Per oltre un lustro, dal 1967 al funesto maggio monzese, il “Paso” – precursore della guida moderna con il corpo “fuori” dalla moto - animò le corse in Italia e nel mondo, chiamando sui circuiti della Mototemporada e del Motomondiale folle immense con i titoloni sui grandi media e le interviste sulle tv.

Di Massimo Falcioni
Pubblicato il 14 dic 2018
Il “Paso”, quel beffardo “scherzo” della signora in nero

Nell’alto dei cieli, dietro ai suoi occhiali con le lenti spesse come fondi di bottiglia, vedendo il busto a lui dedicato scoperto nella sua Rimini sabato 15 dicembre, Renzo Pasolini accennerà a un sorriso mesto, ironizzando: “Cus ch’l’è?”. Su Motoblog c’è già un pezzo sull’inaugurazione del monumento per Renzo Pasolini, il corridore di “cappa e spada” leggendario campione di motociclismo che a 80 anni dalla nascita e a 45 anni dalla tragedia di Monza resta nel cuore degli appassionati di tutto il mondo, per tanti il simbolo imperituro del “mutor”.
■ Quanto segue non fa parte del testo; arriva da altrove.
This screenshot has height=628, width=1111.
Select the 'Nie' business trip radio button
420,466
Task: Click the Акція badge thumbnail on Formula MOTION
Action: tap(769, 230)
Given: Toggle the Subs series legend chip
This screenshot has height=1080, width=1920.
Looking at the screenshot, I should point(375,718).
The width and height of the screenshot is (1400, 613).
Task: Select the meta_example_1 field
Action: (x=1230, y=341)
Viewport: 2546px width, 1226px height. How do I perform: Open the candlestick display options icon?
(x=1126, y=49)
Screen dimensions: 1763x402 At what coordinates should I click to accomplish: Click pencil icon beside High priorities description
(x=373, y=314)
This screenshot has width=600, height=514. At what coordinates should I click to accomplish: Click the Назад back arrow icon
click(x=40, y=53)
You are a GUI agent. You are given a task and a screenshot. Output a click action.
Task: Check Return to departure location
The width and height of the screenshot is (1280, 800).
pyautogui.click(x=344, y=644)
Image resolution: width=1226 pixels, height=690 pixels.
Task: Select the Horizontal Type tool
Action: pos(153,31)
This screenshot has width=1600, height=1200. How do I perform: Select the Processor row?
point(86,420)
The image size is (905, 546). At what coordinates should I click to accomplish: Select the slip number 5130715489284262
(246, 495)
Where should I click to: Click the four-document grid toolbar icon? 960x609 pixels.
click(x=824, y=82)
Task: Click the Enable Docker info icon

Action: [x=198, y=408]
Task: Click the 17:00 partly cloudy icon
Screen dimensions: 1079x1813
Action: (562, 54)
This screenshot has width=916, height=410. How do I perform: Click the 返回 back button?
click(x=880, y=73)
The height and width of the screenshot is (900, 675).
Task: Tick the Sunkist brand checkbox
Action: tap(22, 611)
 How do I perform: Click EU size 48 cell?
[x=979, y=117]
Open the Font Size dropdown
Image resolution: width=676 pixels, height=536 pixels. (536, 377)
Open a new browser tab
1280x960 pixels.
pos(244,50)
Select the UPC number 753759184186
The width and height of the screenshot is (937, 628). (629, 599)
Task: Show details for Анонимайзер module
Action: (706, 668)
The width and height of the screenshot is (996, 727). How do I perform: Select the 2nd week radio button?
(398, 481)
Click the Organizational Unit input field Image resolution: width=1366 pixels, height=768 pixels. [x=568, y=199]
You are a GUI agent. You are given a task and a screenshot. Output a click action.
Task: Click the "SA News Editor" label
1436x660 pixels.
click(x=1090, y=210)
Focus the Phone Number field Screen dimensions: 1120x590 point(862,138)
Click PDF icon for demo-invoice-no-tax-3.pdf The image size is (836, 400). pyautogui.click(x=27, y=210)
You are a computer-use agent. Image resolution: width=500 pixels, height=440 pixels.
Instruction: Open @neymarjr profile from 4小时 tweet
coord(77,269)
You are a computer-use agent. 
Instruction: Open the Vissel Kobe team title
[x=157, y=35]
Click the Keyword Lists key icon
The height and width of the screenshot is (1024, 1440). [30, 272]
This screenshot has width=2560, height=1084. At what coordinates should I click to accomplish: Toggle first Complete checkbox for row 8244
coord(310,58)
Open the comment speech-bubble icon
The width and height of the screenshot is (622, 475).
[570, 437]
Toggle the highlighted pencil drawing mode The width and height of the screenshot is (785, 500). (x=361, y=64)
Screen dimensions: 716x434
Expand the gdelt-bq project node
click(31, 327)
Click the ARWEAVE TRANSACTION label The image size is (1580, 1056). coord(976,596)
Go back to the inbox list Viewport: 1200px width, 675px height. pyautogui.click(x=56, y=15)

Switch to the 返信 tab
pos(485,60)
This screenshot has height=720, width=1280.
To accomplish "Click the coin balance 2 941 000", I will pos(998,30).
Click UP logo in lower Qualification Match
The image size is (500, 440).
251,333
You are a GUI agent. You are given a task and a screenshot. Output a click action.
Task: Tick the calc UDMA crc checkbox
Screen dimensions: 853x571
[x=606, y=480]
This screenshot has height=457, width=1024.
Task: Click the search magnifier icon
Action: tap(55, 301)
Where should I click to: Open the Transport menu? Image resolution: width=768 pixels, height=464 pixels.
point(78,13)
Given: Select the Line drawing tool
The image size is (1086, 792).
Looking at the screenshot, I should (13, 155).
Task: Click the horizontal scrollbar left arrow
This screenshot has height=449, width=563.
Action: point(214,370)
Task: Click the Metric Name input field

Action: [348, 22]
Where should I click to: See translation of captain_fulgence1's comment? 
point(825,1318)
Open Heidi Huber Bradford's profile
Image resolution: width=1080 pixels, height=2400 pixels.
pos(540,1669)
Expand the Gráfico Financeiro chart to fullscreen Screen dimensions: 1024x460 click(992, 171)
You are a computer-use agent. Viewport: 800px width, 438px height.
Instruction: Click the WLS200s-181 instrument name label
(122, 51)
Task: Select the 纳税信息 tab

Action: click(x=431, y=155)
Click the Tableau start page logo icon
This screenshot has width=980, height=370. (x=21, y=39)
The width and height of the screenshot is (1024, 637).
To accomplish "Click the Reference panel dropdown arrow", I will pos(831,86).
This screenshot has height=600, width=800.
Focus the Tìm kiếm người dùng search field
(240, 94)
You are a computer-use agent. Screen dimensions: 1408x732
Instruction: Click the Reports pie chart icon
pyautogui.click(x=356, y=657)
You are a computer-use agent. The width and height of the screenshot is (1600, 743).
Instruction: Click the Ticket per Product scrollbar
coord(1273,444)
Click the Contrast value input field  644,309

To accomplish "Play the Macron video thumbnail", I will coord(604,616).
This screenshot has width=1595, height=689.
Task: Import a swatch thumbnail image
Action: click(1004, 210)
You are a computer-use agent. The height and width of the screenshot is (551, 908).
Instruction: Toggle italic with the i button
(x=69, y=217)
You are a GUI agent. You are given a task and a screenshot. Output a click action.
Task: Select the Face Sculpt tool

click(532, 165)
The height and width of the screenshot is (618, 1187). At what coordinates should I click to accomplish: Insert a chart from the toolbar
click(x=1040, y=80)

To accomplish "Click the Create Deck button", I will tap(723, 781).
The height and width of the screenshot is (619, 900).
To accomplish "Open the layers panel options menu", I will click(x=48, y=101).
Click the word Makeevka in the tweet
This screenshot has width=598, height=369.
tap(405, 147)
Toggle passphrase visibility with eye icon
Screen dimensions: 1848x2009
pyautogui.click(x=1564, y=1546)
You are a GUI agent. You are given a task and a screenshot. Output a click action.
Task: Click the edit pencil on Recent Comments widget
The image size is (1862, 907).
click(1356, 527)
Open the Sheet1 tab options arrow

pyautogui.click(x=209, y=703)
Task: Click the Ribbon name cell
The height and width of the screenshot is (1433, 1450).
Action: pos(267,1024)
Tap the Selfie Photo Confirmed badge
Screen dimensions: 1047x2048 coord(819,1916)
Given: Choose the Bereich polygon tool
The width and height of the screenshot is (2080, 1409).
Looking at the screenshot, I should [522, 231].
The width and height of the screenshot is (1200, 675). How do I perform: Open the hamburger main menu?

Negli anni ’60 – siamo subito dopo l’era del motociclismo “eroico” terminato nel 1957 e nel fulcro del motociclismo de “I giorni del coraggio” – si iniziava tardi a intraprendere la carriera del corridore, anche perché si diventava “maggiorenni” a 21 anni. Renzo aveva già 24 anni quando si cimentò per la prima volta sui circuiti di velocità (dopo le precedenti brillanti esperienze agonistiche nel motocross e nel … pugilato) nel “tricolore” cadetti e juniores con le arancioni Aermacchi 250 monociclindriche 4 tempi aste e bilancieri, in un’epoca dove dalle sette alle otto di mattina si disputavano le affollatissime e concitate batterie eliminatorie forti di almeno 70-80 piloti per ogni categoria e alle 9 partivano le finali delle 125, 175, 250.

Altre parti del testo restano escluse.